I have speculated before that the Kang Nam I may have been dispatched in order to test the waters after the passing of the UN resolution, so maybe that is what it was doing?:
U.S. officials said Tuesday that a North Korean ship has turned around and is headed back toward the north where it came from, after being tracked for more than a week by American Navy vessels on suspicion of carrying illegal weapons.The move keeps the U.S. and the rest of the international community guessing: Where is the Kang Nam going? Does its cargo include materials banned by a new U.N. anti-proliferation resolution?
The ship left a North Korean port of Nampo on June 17 and is the first vessel monitored under U.N. sanctions that ban the regime from selling arms and nuclear-related material.
The Navy has been watching it — at times following it from a distance. It traveled south and southwest for more than a week; then, on Sunday, it turned around and headed back north, two U.S. officials said on condition of anonymity to discuss intelligence.

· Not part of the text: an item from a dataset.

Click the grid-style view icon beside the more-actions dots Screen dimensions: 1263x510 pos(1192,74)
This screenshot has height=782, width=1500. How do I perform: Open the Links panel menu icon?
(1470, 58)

Nearly two weeks after the ship left North Korea, officials said Tuesday they still don’t know where it is going. But it was some 250 miles south of Hong Kong on Tuesday, one official said. [Associated Press]
One Free Korea has a few other options posted on why the Kang Nam I turned around that are worth reading as well.

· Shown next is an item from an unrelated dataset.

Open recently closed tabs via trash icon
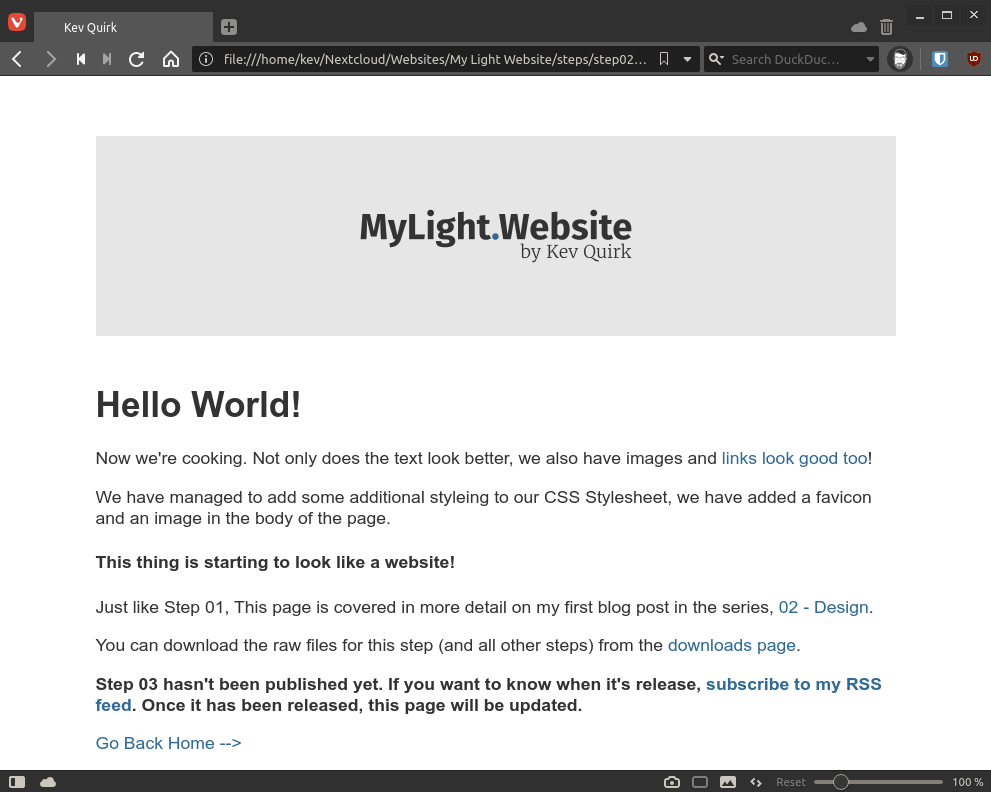 coord(886,27)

1:43 pm on July 1st, 2009 1
"Testing the waters" is one way of looking at the issue. Another would be North Koreas throwing everything it can to make diplomacy almost impossible at this time. Be it the new US administration or the annointing of Kim Jong Un. A smoke screen of a higher order?
1:53 pm on July 1st, 2009 2
…or, while everyone and everything was focused on the Kang Nam I, the atomic bomb was shipped to China under a pile of coal to be repackaged in a Los Angelas-bound container labeled "lead-free toys".